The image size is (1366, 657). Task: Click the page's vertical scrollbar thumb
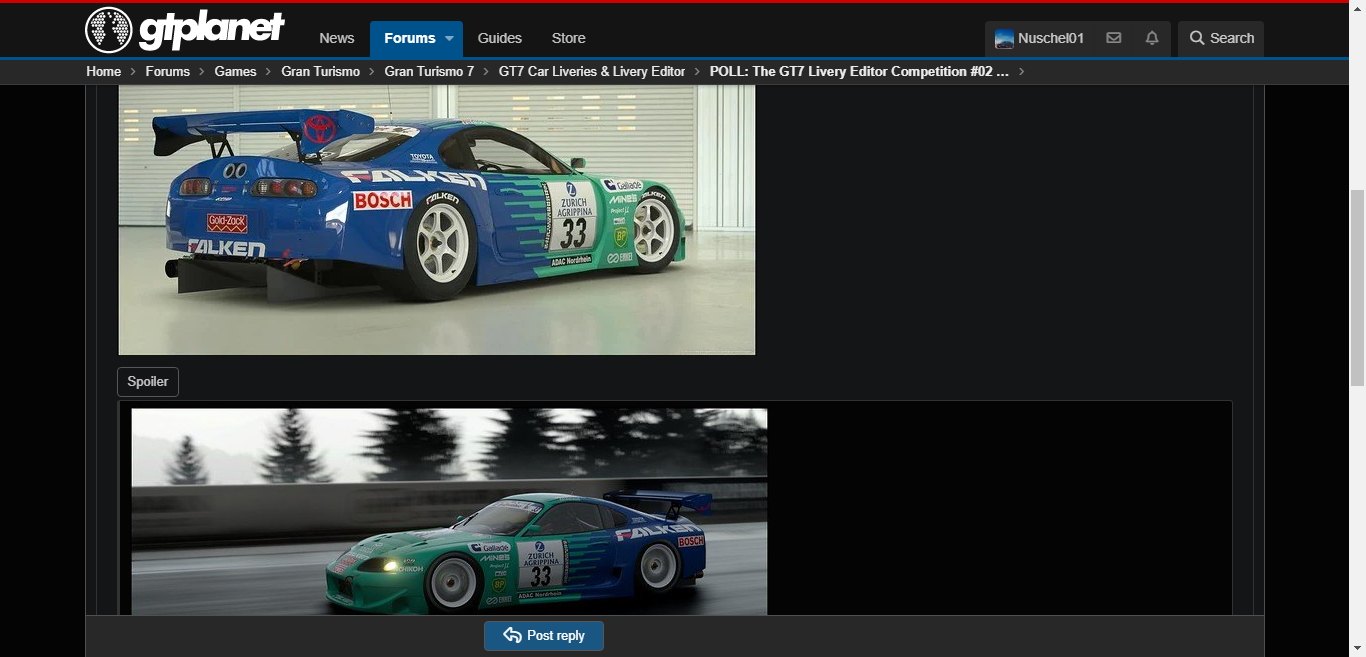[x=1357, y=288]
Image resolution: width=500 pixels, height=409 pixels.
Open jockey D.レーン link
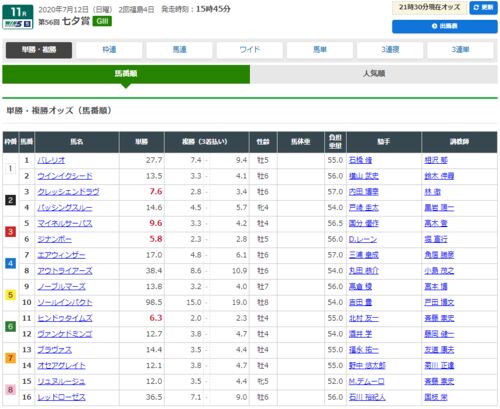click(x=363, y=239)

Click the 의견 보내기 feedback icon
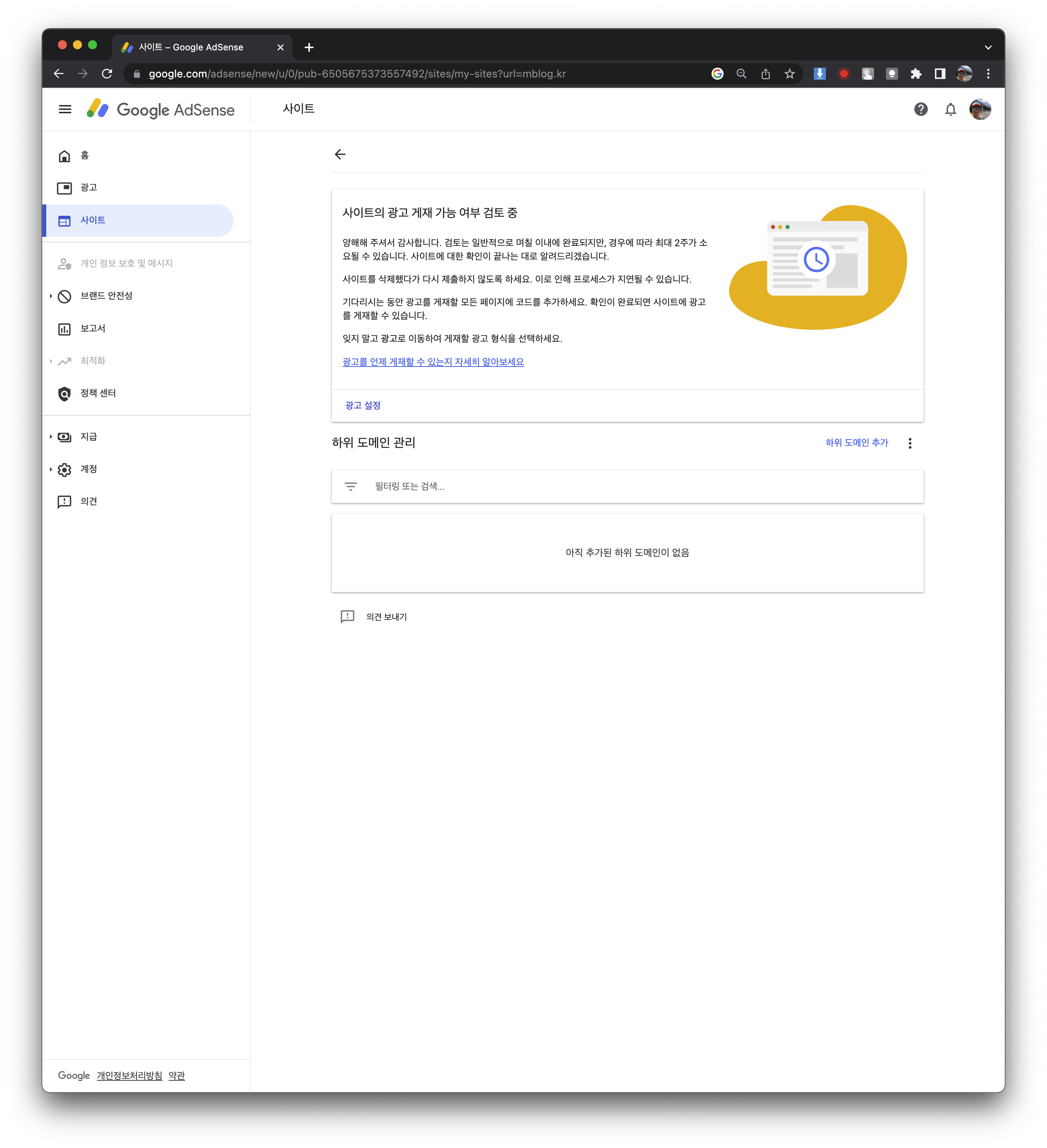pos(347,617)
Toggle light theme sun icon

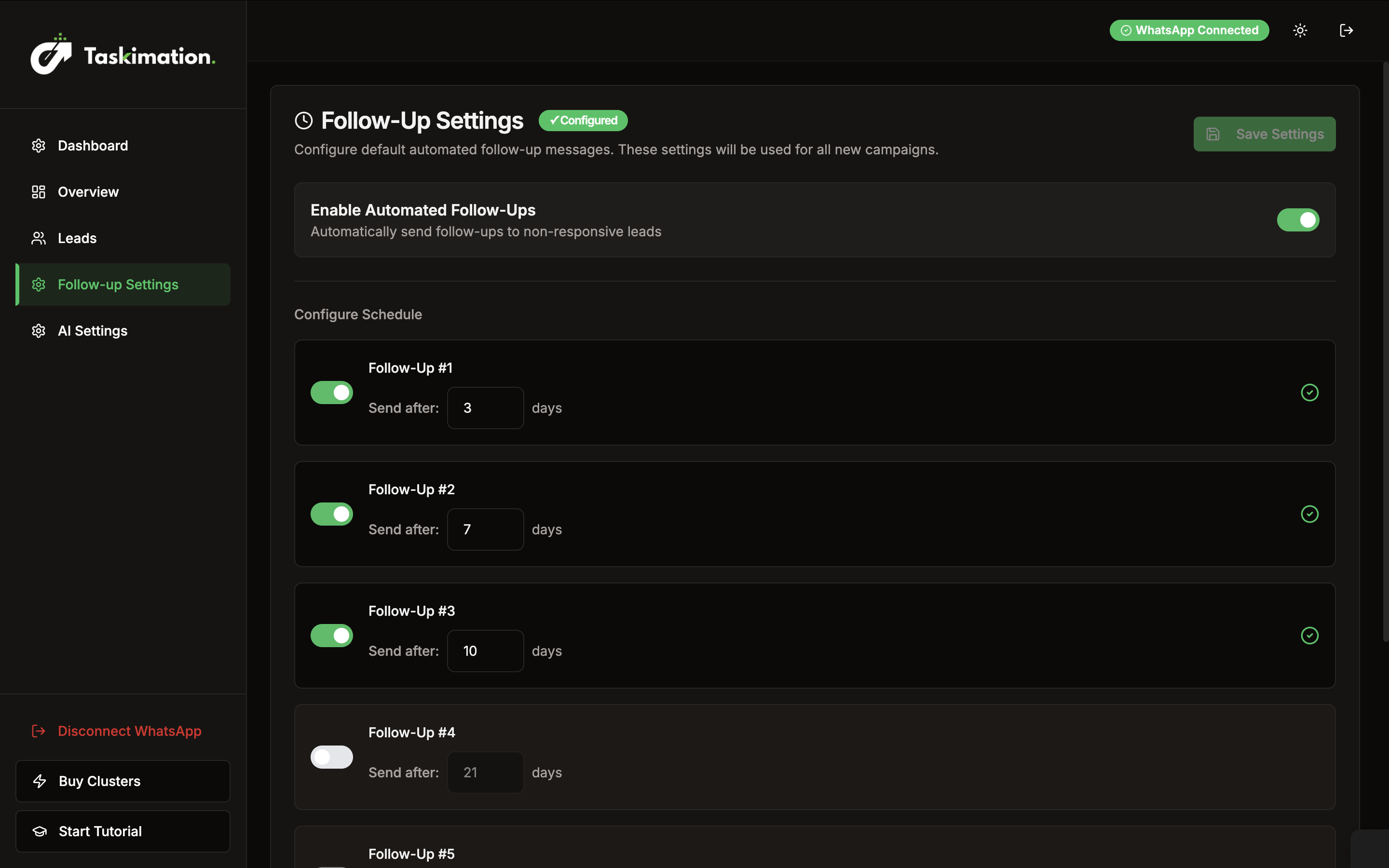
*-*-*
やること: 記録のすべての行で「icon」を「button」に差し替えて書き直し、それ以外は変えないこと。画像は答えに含めない。

出力:
The image size is (1366, 657). Task: Click the page's vertical scrollbar thumb
[x=1357, y=288]
Image resolution: width=500 pixels, height=409 pixels.
Open jockey D.レーン link
click(x=363, y=239)

Click the 의견 보내기 feedback button
pos(347,617)
Toggle light theme sun button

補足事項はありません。